Good Editing: It’s Not Just Choosing, It Is an Act of Assertion

Esquire’s Harold Hayes.

A passive, inert, dull magazine is usually made up of editors who sit around and wait for writers to send them queries, or pictures, or finished pieces upon which they can react and thus fulfill themselves. Magazine editing is not just the art of choosing, it is an act of assertion.
—Harold Hayes, editor of Esquire from 1963 to 1973.

What gets in the way of assertive editing—the big thing a good editor does—is spending too much time on the many smaller things an editor can do. It’s tempting to burn up the day with the other work: reading everything going into the current issue, making it the best it can be; keeping the publisher, ad director, and circulation director at bay; making sure the design director is designing for the reader, not for other designers; avoiding legal problems; hiring and firing; looking at all the stories already being considered.
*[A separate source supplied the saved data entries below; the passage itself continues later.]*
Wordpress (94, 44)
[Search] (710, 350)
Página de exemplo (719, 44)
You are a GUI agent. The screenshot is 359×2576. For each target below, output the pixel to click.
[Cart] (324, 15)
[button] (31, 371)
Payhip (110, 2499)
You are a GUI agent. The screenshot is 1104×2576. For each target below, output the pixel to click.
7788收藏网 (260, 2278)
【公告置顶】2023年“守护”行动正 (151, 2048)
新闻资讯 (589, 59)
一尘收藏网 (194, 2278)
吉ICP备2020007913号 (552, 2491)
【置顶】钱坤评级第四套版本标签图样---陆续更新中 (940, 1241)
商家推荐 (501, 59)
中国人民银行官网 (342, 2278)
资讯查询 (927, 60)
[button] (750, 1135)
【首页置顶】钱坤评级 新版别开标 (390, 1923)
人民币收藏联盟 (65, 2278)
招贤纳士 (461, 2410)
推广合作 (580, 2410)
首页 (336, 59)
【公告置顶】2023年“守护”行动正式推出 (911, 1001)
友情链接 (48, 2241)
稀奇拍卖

Assertive editing? Make time to read magazines, newspapers, and websites, looking for interesting minds. When you find one, send a note. It may lead to a conversation and that interesting mind then writing something for you.

When a good writer is interested in writing for you, don’t ask for a list of story ideas. Have a relaxed half-hour conversation. What are some things—including some offbeat things—the writer is interested in? The interplay can result in an idea you both love. That’s how you get great stories.

Keep up to date on upcoming books and book deals. Some of the best stories can come from a book author looking to promote his or her book, or the author may have a good idea that didn’t fit into the book but makes a good story for you. And at relatively low cost.

Hayes, maybe the best magazine editor of the past 50 years, said that once Esquire editors stopped editing by opening the mail and started asking themselves what Esquire ought to be, they brought the magazine back to life.
The Hayes quote is from Carol Polsgrove’s book, Esquire in the Sixties: It Wasn’t Pretty, Folks, but Didn’t We Have Fun.